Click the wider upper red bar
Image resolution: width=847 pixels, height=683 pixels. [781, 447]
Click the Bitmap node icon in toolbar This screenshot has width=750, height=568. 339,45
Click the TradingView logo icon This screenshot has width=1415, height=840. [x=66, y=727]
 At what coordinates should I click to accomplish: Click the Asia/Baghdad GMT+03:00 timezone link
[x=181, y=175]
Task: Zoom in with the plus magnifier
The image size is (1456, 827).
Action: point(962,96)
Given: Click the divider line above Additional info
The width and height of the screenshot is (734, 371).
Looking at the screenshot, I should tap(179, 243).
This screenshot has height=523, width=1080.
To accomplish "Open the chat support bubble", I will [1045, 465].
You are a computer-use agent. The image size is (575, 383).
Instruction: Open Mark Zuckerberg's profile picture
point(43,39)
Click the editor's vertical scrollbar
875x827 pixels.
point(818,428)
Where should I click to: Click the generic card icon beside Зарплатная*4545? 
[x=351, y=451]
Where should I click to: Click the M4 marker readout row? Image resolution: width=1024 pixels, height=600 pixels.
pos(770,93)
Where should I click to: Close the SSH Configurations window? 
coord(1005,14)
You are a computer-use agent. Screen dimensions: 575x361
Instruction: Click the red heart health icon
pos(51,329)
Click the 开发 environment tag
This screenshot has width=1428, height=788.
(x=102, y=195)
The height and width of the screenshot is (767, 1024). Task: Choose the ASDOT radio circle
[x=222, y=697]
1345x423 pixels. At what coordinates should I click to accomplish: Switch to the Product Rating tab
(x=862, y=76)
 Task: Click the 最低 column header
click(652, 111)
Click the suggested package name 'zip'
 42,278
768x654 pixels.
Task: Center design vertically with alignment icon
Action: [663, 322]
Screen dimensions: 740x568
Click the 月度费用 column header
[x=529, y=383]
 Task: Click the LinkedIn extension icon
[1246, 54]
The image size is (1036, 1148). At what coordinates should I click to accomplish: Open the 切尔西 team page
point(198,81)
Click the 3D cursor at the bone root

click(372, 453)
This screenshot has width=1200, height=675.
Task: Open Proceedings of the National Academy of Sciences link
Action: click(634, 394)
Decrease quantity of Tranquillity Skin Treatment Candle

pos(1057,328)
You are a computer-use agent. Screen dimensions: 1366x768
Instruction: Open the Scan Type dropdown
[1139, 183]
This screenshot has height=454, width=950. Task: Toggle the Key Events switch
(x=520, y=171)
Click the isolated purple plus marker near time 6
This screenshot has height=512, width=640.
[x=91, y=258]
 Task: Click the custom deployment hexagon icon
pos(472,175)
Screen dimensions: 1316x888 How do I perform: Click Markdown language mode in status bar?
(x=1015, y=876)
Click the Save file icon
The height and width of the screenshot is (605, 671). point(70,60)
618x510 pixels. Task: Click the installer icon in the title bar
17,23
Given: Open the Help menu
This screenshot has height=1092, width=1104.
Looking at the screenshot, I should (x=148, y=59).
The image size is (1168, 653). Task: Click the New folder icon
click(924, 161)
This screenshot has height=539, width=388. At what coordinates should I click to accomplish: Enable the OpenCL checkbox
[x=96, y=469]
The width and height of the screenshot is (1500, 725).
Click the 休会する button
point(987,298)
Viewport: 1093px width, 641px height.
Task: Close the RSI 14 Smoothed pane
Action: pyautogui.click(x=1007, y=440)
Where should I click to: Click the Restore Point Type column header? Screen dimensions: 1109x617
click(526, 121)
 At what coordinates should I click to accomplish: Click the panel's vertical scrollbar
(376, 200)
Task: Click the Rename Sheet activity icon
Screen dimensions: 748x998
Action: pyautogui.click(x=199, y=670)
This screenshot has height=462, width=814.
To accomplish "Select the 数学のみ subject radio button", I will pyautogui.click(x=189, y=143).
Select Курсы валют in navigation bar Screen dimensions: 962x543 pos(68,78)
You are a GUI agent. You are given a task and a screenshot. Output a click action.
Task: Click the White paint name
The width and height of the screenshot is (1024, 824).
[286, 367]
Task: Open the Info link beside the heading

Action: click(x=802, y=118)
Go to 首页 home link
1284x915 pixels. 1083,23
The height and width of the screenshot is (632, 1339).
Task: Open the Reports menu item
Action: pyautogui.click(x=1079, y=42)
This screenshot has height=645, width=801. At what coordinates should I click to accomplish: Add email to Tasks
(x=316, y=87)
-=-=-
Task details.
Return the lines of the records that include the string "will".

Task response.
To accomplish "Open the chat support bubble", I will [1045, 465].
To accomplish "Select the 数学のみ subject radio button", I will pyautogui.click(x=189, y=143).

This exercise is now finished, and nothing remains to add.